Текло все, снег был как каша-затируха, пар поднимался от пригорков, от крыш, от мерина, от рук. Он поднимался, сизо-голубой, к белесому небу, клубился в вышине, — солнце купалось в нем, промывало, ясное, свои оченьки, — и серебряным колокольцем — ярко, малиново, ликующе дилинькал жаворонок, и верещали воробьи, возясь в блескучей луже. Ванюшка ехал с отцом на санях, пахло кислой шерстью от отцовского полушубка, от саней — оттаявшим лыком, из лога, что за прудом, — тоненько, еле слышно — распустившейся вербой (ее заросли стояли там цыплячьим выводком); вековые дубы с бархатной, набухшей корой почернели, женственные липы сделались коричнево-красными, цвета кирпичной пыли, и наносило от них баней. К пруду шли лошади, разбрызгивая жидкий снег, хватая его мохнатыми губами. В овраге, возле пруда, они пили, сгрудившись, из старой колоды с изгрызенными краями. На вздувшемся, синюшном льду конюх дед Балкан в пестром от заплат тулупе черпал из агатово-голубой проруби воду, расплескивая, носил ее в бадьях к поилке, — и видно было даже отсюда, как трясется от натуги его коричневая шея… Напившись, лошади поодиночке поднимались назад к конюшне, — некованые, они часто осклизались, ноги их при этом смешно разъезжались — кузнеца еще осенью забрали на фронт.
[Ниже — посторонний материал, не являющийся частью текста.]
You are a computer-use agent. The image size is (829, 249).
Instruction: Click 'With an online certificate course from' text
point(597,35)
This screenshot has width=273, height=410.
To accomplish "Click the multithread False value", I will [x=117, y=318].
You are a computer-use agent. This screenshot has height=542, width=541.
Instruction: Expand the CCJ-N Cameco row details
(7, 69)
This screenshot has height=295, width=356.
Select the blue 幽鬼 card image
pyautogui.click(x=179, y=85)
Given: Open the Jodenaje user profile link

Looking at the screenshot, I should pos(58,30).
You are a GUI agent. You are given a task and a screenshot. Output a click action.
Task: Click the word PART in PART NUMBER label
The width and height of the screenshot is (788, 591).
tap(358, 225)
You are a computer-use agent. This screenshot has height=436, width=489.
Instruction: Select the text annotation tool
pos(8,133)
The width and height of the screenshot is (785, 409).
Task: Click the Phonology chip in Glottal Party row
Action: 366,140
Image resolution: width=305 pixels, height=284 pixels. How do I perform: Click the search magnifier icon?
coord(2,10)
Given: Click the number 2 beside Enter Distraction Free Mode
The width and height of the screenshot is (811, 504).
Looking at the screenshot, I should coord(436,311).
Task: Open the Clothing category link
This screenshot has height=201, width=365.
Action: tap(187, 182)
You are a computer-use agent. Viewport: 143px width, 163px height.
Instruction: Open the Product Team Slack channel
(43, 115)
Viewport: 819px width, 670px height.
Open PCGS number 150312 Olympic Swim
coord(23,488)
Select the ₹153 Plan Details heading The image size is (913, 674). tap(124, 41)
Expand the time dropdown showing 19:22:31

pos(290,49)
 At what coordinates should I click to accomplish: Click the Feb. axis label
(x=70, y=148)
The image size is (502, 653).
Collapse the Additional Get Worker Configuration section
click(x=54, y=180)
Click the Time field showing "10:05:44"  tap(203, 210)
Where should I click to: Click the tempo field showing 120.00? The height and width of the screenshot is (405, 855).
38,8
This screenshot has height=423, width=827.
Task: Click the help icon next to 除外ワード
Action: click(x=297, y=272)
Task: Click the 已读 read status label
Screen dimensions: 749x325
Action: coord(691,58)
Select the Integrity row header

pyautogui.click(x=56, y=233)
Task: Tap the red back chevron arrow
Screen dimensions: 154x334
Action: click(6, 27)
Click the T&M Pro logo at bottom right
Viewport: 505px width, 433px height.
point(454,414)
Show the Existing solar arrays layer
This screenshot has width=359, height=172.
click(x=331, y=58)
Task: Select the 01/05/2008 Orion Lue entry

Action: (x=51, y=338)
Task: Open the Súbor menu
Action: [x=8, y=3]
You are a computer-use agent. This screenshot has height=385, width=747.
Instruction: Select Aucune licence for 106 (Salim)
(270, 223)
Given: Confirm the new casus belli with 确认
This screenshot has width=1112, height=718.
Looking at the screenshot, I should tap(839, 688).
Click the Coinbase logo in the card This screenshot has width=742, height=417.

Возле школы встретили баб, шедших со свинарника. Лица у них дубленые, обветренные, руки у всех большие и красные как гусиные лапы; у одной, самой молодой, Шурки Тихониванчевой, на щеке родинка с копейку, — когда улыбается, на родинке появляется ямочка.
— Куды это ты, Андрей Максимыч? За Марией своей следом, что ль? Так не догонишь уже… — смеются бабы — зубы у всех как тыквенные семечки, а десны арбузные — и еще что-то говорят и говорят, смеясь, и не обидное вроде, а Ванюшка почуял, как закипает отец.
— Теперь не догонишь… Васька-летчик уже небось про самолеты рассказывает… На поправку, слышно, после ранения приехал. С орденом!
— Ну так что ж… — отвечает отец. — Если и повидаются — греха в том нет. Все ж таки первый муж… — а самого чуть не трясет, и желваки на скулах перекатываются.
Ушли бабы, говоря о чем-то, смеясь. Отец дернул вожжи, потом обернулся, посмотрел вслед бабам и потрепал Ванюшку по плечу.
— Ничего… брешут бабы… язык без костей…
Показался скособоченный амбар, возле которого суетились люди, стояли возы. Левый задний угол амбара провис — подтаяла под сваей земля, дубовый столбик выперло в сторону, и угол осел. Доски пола разошлись, перерубы развязались, и зерно огромной желто-золотистой лужей расплылось по снегу, стекло в овраг. Из оврага слышался гомон — там собирали в ведра, в кошелки серую кашу из снега, грязи и пшеницы, подавали наверх, а тут перекладывали ее в мокрые темные мешки и на санях отправляли сушить. Среди народа меж возов сновал парторг, однорукий дядь-Саша-Гамаюн, с болтавшейся за узкой спиной винтовкой. Такая же винтовка лежала у отца в ногах, в сене, старая, с поцарапанным прикладом. Оружие выдали всем коммунистам сразу после того, как область была объявлена прифронтовой зоной. И каждую ночь по очереди коммунисты охраняли конюшню, свинарник и амбар с семенами от диверсантов, которые представлялись Ванюшке сутулыми, небритыми мужиками с огромными мешками в паучьих свастиках — такими их рисовали на плакатах.